# What this task involves
Copy out every line of the data below, word for word, with nothing changed.

# Material provided
-- Start --

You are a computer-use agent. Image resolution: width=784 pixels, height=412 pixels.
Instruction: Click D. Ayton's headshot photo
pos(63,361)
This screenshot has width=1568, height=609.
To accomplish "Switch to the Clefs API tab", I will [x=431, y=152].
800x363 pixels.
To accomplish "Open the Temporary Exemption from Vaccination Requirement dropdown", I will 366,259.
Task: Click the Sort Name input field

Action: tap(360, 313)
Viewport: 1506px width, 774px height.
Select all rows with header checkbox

-- End --

# Exercise result
You are a computer-use agent. Image resolution: width=784 pixels, height=412 pixels.
Instruction: Click D. Ayton's headshot photo
pos(63,361)
This screenshot has width=1568, height=609.
To accomplish "Switch to the Clefs API tab", I will [x=431, y=152].
800x363 pixels.
To accomplish "Open the Temporary Exemption from Vaccination Requirement dropdown", I will 366,259.
Task: Click the Sort Name input field

Action: tap(360, 313)
Viewport: 1506px width, 774px height.
Select all rows with header checkbox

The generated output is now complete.